This is a continuation of my “CF 101” series. The purpose of the “CF 101” series is to explain and educate people about Cystic Fibrosis using every day language and personal experience. Please click the links for my previous posts in this series, CF 101: Lung Disease in Cystic Fibrosis and the CF 101: CF Diagnosis.
Let’s look a bit closer at the second major issue for CF patients – the GI system.
GastroIntestinal (GI) Disease
You know those growth charts that pediatricians use to see how a child is growing and gaining weight against the expected healthy ranges? Most children with CF typically do not grow the way otherwise healthier children do, mostly because their Pancreas malfunctions, making it very difficult for the body to digest food and absorb nutrients. Adding lung disease to the equation further diminishes the fuel available as the body uses much more energy to simply breathe.
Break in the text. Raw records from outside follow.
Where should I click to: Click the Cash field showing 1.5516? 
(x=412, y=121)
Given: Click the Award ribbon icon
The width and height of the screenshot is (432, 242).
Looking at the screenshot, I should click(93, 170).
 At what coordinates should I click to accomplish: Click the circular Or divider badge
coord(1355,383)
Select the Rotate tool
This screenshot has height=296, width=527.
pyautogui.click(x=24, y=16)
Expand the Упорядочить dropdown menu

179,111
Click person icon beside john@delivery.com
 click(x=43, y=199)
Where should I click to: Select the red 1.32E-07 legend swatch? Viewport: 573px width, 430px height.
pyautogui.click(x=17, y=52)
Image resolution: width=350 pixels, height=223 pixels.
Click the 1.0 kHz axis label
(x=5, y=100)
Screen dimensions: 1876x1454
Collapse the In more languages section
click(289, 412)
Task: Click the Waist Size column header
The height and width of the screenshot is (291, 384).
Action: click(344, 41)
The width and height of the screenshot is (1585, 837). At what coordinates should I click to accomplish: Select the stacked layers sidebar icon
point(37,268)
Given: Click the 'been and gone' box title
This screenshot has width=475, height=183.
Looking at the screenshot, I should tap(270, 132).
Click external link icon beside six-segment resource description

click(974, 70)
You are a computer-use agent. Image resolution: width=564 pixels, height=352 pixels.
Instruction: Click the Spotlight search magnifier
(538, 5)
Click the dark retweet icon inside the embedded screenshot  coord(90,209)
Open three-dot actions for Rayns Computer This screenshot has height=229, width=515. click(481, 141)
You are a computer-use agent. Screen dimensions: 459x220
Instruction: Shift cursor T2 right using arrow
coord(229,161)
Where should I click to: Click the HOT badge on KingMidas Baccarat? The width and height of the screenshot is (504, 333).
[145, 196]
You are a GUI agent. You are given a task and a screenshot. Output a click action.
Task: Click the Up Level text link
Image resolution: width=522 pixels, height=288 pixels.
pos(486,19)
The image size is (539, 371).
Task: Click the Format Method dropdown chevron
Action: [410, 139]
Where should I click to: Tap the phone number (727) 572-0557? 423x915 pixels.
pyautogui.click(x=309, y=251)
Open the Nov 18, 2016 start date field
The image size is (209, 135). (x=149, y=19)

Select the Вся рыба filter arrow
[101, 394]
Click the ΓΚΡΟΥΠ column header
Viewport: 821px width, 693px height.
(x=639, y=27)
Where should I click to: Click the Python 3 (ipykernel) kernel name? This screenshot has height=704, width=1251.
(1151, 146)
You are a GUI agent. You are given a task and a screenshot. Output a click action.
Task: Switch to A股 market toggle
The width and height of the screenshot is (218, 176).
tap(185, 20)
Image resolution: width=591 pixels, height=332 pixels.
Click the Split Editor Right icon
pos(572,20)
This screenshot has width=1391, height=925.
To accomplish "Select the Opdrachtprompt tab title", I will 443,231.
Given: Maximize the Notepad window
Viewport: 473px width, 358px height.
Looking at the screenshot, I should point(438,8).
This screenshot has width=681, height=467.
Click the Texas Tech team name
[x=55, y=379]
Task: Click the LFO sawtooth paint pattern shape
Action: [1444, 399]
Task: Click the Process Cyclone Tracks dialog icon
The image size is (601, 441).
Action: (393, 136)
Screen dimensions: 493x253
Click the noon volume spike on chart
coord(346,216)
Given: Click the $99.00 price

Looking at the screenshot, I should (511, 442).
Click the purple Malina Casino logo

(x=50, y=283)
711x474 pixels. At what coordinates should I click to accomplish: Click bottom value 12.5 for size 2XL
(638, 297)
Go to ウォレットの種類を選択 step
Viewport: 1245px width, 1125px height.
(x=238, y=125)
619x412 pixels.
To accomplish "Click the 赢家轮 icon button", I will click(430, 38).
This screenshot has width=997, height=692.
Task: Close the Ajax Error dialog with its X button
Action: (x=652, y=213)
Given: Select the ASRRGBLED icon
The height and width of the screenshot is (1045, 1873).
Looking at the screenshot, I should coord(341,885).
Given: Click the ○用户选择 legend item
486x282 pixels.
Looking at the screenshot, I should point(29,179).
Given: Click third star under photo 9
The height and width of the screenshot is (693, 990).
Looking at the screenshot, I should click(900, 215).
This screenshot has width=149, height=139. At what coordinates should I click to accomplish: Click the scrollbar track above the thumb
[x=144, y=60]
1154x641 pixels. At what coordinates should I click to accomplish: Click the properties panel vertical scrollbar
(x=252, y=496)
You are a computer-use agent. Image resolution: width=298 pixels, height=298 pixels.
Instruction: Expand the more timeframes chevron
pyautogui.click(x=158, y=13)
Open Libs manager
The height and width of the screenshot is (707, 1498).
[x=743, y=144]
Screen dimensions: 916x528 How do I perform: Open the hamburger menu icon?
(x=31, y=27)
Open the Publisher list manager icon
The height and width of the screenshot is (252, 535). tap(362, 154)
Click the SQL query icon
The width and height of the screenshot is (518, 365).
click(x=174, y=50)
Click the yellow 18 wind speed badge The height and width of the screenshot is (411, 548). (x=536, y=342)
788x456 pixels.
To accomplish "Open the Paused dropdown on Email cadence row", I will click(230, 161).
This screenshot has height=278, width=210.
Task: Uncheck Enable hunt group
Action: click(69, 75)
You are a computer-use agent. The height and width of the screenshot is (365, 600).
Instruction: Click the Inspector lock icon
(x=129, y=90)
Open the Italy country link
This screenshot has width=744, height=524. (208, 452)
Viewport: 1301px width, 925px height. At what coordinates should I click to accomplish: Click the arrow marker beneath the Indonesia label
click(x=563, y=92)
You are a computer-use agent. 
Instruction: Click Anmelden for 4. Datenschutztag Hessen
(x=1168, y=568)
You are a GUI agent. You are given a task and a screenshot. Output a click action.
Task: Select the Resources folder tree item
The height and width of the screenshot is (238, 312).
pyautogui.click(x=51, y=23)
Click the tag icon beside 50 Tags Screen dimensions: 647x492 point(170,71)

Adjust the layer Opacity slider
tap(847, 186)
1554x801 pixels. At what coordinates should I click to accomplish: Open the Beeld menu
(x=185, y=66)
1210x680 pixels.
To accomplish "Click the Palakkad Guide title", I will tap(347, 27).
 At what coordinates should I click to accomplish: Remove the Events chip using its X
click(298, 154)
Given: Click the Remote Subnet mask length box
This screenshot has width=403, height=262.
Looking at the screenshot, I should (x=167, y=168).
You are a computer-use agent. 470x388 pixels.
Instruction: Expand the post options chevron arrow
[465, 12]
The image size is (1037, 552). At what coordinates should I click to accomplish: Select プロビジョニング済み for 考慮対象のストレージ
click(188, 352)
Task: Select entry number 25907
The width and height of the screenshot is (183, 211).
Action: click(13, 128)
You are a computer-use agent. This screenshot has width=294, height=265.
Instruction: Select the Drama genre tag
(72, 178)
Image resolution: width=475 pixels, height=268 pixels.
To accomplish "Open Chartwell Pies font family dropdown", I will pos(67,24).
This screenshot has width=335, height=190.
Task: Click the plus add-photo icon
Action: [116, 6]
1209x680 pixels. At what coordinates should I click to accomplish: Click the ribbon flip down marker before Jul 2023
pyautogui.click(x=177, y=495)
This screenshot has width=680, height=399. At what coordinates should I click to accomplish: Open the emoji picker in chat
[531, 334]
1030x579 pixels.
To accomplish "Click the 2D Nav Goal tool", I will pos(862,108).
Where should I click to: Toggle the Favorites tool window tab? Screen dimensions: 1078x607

As a child, my body never paid any attention to those growth charts. I was not only skinny, I was also very short. I don’t recall my height until I was a teenager – I hit 5 feet tall and 100 pounds the summer before high school, but I was always the shortest in my class. Often, as Catholic school teachers did during the time, our class organized us by height for everything – setting up the rows of desks, taking the brief walk from the school building to the church, and seating every class photo the same way – all shrimps front and center.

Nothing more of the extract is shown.